*TO DO:*
Within the records, say how many lines include the word "agent"; the answer should be the number and no more.

+++

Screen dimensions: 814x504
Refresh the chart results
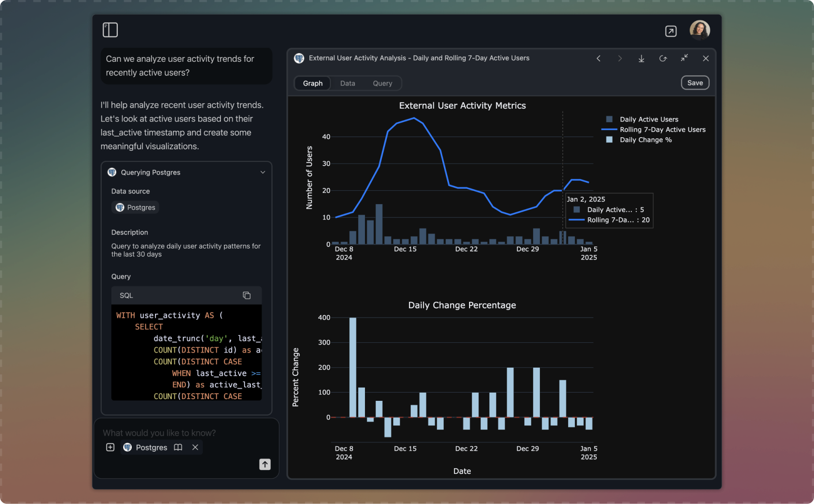663,59
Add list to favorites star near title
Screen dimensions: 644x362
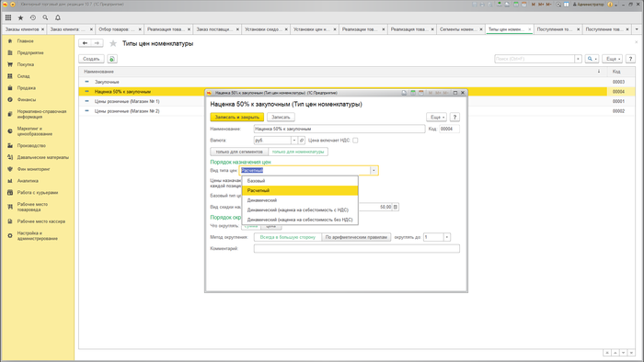tap(113, 43)
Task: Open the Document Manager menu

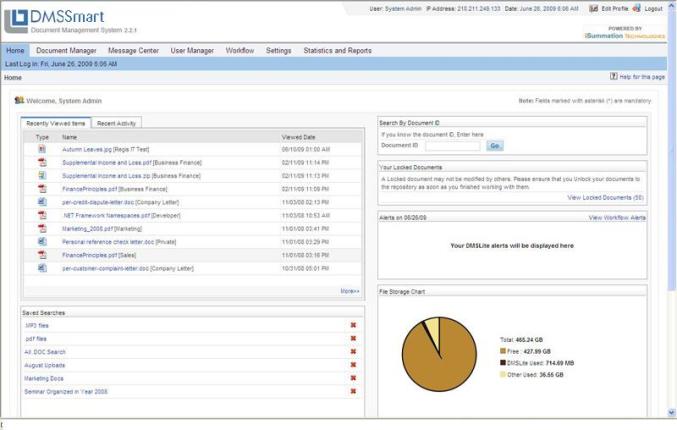Action: pyautogui.click(x=66, y=50)
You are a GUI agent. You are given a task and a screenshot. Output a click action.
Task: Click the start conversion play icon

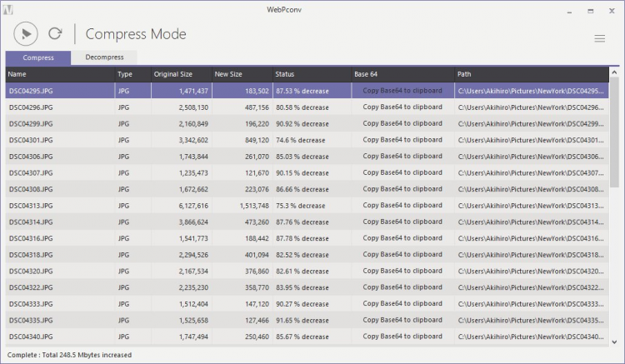coord(26,33)
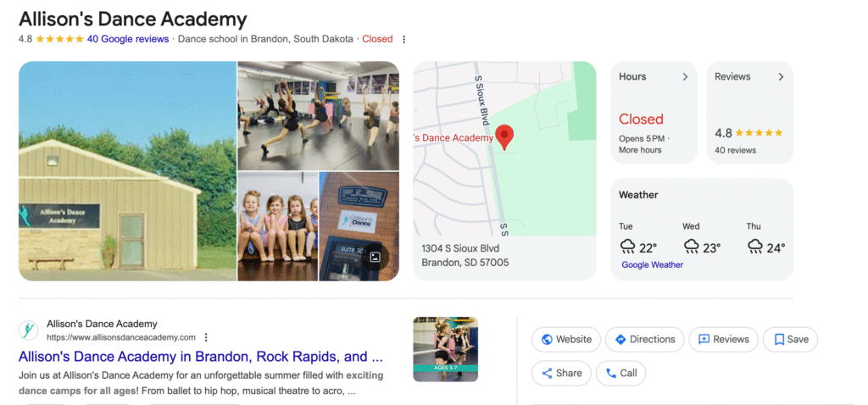This screenshot has height=405, width=868.
Task: Open Google Weather link
Action: pyautogui.click(x=652, y=264)
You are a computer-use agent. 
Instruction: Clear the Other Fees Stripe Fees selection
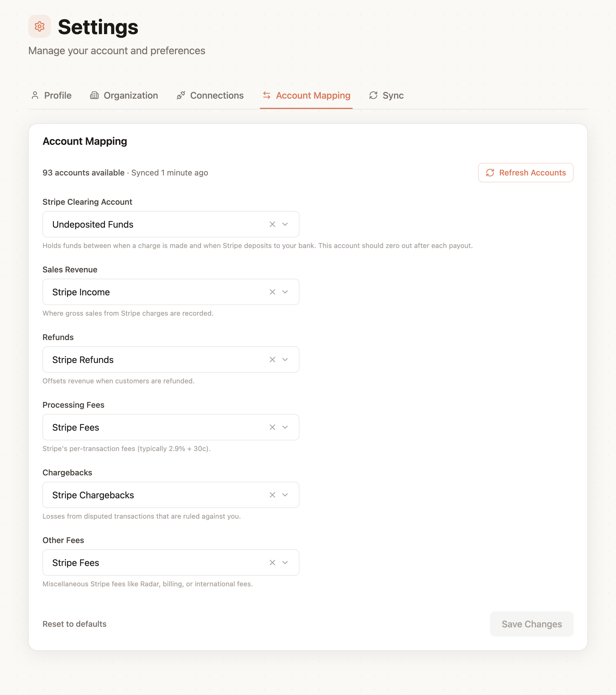point(272,562)
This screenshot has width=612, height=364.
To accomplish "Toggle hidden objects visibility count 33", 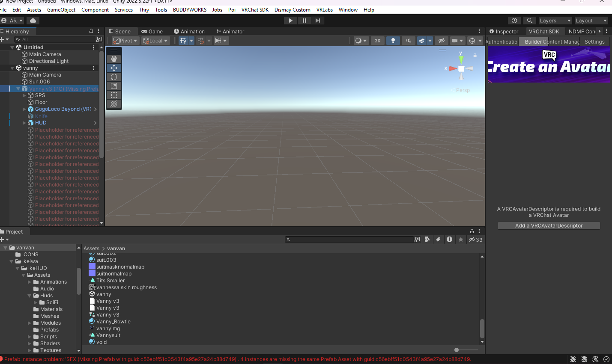I will point(475,240).
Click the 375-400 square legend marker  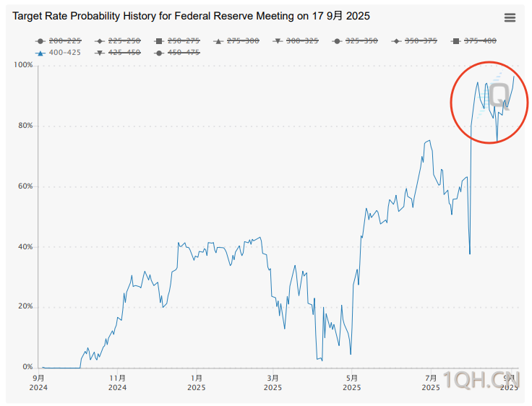tap(456, 41)
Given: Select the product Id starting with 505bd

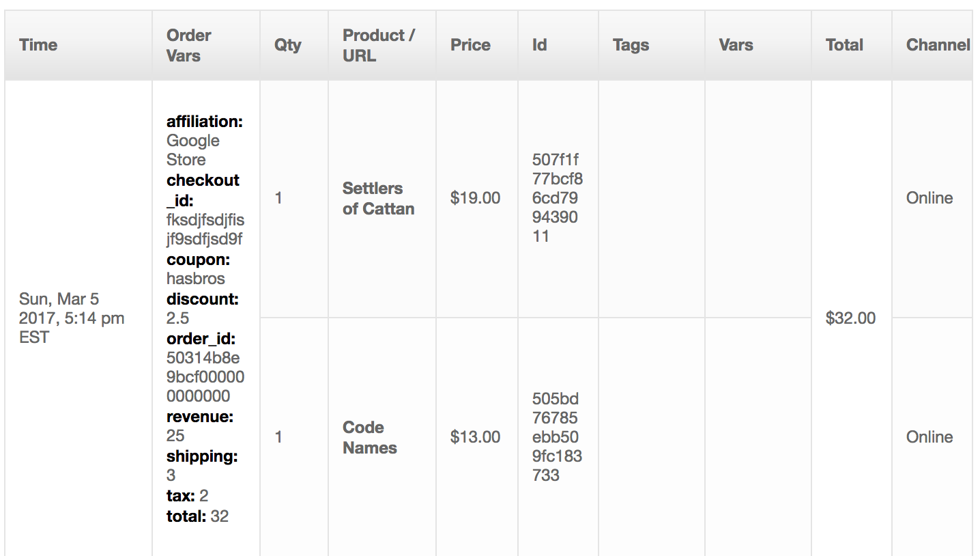Looking at the screenshot, I should [x=557, y=437].
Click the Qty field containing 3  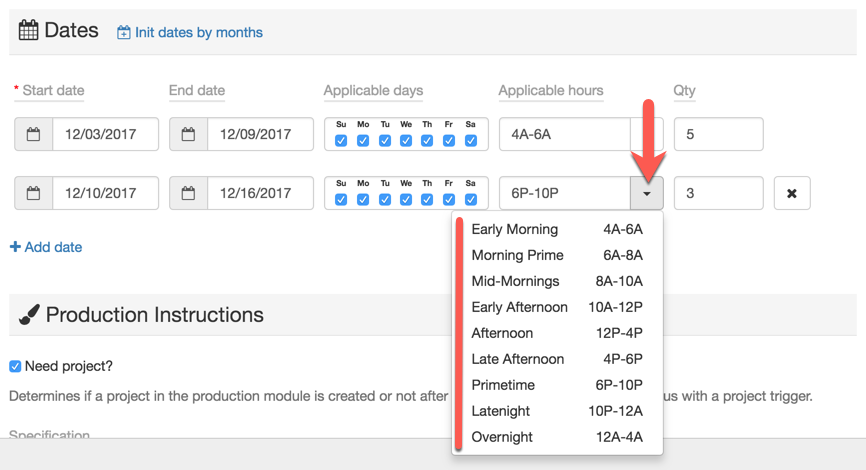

+++

*SOLUTION BELOW:*
2